I am relatively new to Audiogon and have a question about how business is conducted on this site. This morning I made an offer to purchase an interconnect at a certain price and if the seller responded within the day. I received an e-mail from the seller indicating "I'll accept your offer" and notifying me that he would accept paypal or a money order as payment. At this point I have made an offer, he has accepted, and I am thinking we have a deal. 42 minutes later he sends me an e-mail saying he needs me to reconfirm within 10 minutes or he is going to sell to someone else. Of course I am not monitoring e-mail on a minute by minute basis since I have to keep my day job in order to support this expensive habit, and the guy turns around and sells this thing to someone else. In the regular, non-internet, world where I operate this type of conduct would be total b.s. But when I ask this guy how he can agree than simply back out he tells me this happens all the time on Audiogon. Is this really the case? Does this type of conduct merit negative feedback or am I overreacting?
bink

Showing 1 response by bink

Boy thanks for all the responses in such a short period of time. With a couple of exceptions (unfortunately including the one from Audiogon) that fact that others were equally as troubled sure makes me feel better about using this site - it's just going to take time to find the straight shooters. I think Macm nailed it, and I am pretty troubled by the Audiogon response in that it indicates a "verifiable agreement had not been reached" as either no payment had been sent or the product had not been shipped. I am no lawyer, but I have spent enough time with lawyers to be confident that an agreement can be reached (both written and verbally) prior to payment for or shipment of of the product. Under the proposed Audiogon guidelines an individual could agree to purchase something via money order, then spend the next several days looking for a better deal before sending payment. If they find a better deal take it, drop the first deal, and have no risk of bad feedback.

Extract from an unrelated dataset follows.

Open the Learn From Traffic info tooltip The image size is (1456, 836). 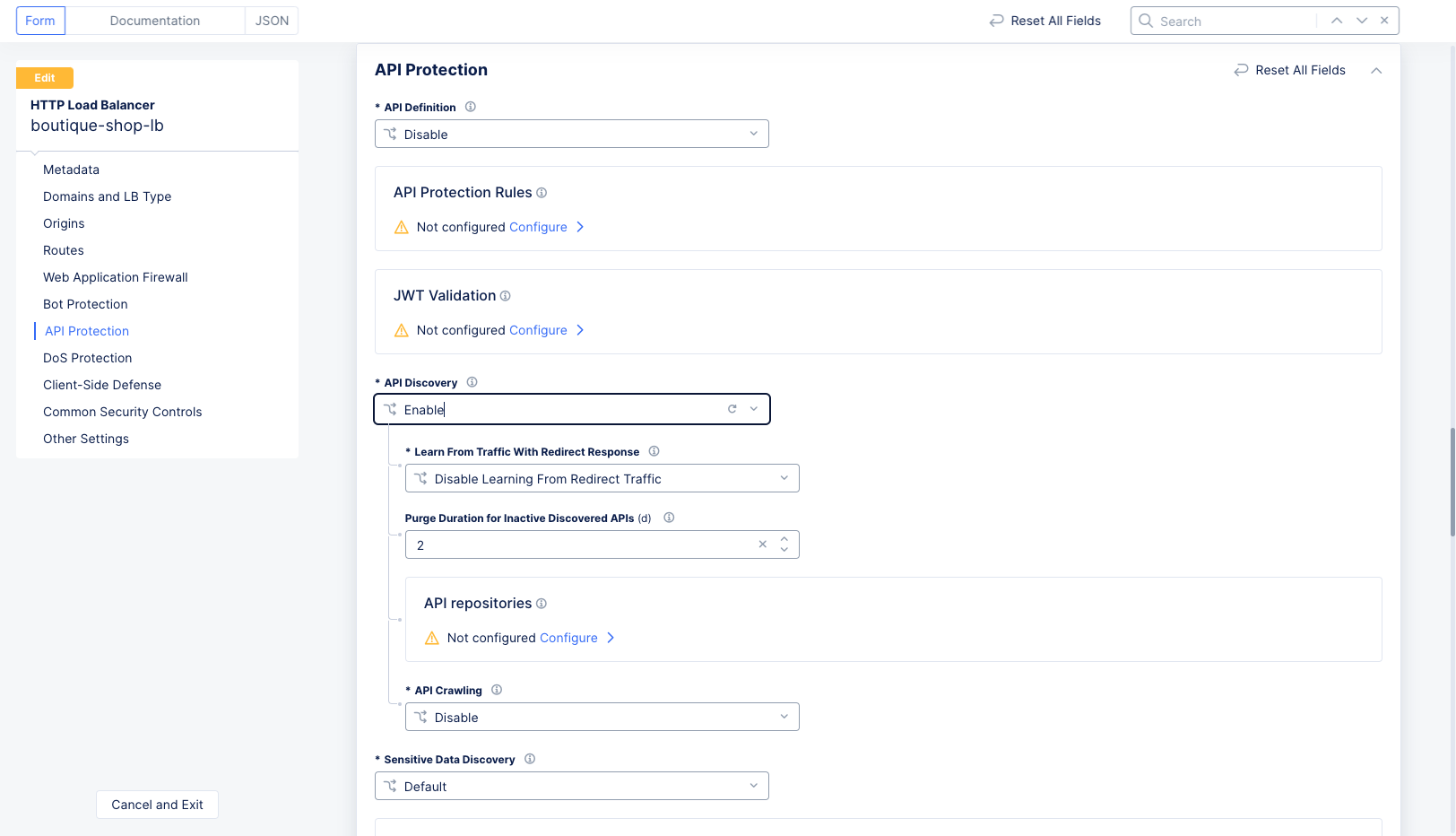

There are obviously a multitude of scenarios that can create problems under these existing criteria. I can assure you I have a sequence of time-stamped e-mails that would constitute a "verifiable agreement" by almost any standard. I came to this site assuming the feedback system was an effective form of self-policeing (policing?). Seems like there is still some work left to turn this into a reliable system. The good news is they are focused on it. I thought I was doing the users of this site a favor by giving this guy negative feedback to alert others to be careful when dealing with him. Question now is whether under the current rules of the game I am obligated to go back to Audiogon and request that they remove this negative feedback - I think this is the case based on the Audiogon commentary above.